I think read_parquet
might be causing the MemoryError
– Dask DataFrame operates lazily, which means the read_parquet
is executed only when you call .compute()
. I’d suggest using .persist()
to make sure read_parquet
works:
sale_items_df = dd.read_parquet(path = file_path / 'SaleItems_1.parquet', blocksize = '100MB').reset_index()
sale_items_df.persist()
If this does raise a memory error, you can check out some optimization techniques given here: Dask Dataframe and Parquet — Dask documentation, like using the pyarrow
engine, using appropriate partition sizes, and setting ignore_metadata_file=True
.
This blog might also be helpful: Tackling unmanaged memory with Dask | Coiled : Coiled
Thank you for your response. I tried all the suggestions; they delay the occurrence of the memory error and crash but they still occur.
@ufosoftware did you manage to make it work? I am facing this issue as well. I am reading few Json files from S3 bucket, and facing these issues on a sufficiently large machines (8 core 32 GB). Even a server upgrade from 16GB to 32GB didn’t work.
My issue had to do with using parquet files. Dask is not able to make accurate memory decisions when reading parquet files. I resolved the issue by converting the files to csv.
Hi there!
I’m quite surprise about this conclusion, falling back to CSV file don’t seem like the right answer to me. Maybe it works better because CSV reads are slower. There as been quite a lot of improvement on memory management on Dask side since, @ufosoftware did you try with newer versions?
@matrixbegins maybe you should open a new post to discuss your problem?
@guillaumeeb
My problem have become quite a story now Let me open a new ticket I request you to not be overwhelmed by it.

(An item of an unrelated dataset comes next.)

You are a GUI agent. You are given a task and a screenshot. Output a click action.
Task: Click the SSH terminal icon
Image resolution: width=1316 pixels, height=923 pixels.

My understanding is Dask is able to make better memory management decisions when reading csv files. I don’t remember the exact reason for this but it didn’t have anything to do with speed.
I was using the latest version at the time and I received a lot of help from a Dask expert.
It would be nice if somehow you or someone else could elaborate on this, but I understand this is quite old for you.